Troubles with Protosaur and Svelte

Jan 23, 2021 6:24 AM

At Mozilla, we have a micro-service called protosaur.dev that hosts static websites from Google Cloud Storage buckets. It proxies requests to cloud storage buckets and serves content behind our authentication system. It reduces the overhead of deploying prototypes of data applications. I’ve deployed this schema deploy dashboard for mozilla-pipeline-schemas, which regulary scrapes BigQuery to determine timestamps of updates.

I’ve been writing web applications using Svelte recently. It’s been a boon to my productivity — I can go from idea to materialized concepts within a few hours or days. It’s my favorite tool of 2020 (probably going into this year). The one problem with single page applications is that they do not play well when hosted in a directory in a domain.

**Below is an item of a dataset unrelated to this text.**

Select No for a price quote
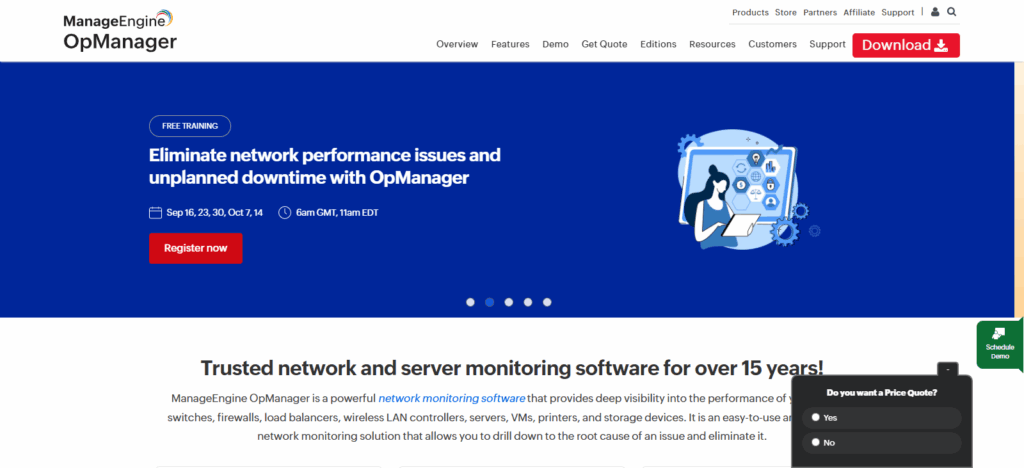Image resolution: width=1024 pixels, height=468 pixels. coord(816,442)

I ran into this as I was rewriting an ETL query log tool called etl-graph. It was deployed to protosaur.dev/etl-graph, which worked out well when it was just a single page. However, I started adding routing to the page. There is an exploration, statistics, and artifact page which all have their own sub-routes. With the route into the domain, it is difficult to fetch assets relative to the application root. For example, consider the following fetch:

let resp = fetch("data/edgelist.json");

Instead of fetching from protosaur.dev/etl-graph/data/edgelist.json, the browser looks from the root of the domain i.e. protosaur.dev/data/edgelist.json. This breaks the application and requires a work-around. One way is to encode the application path into a pattern and replace it before running it:

let resp = fetch("__root__/data/edgelist.json");

__root__ can be the empty when developing locally. When building n production, __root__ can be etl-graph. This solution is hacky at best. The alternative is to provision a sub-domain where the application has control over the routes. This is the solution that sites like glitch.me and netlify.dev adopt, and this too is how protosaur.dev solves it.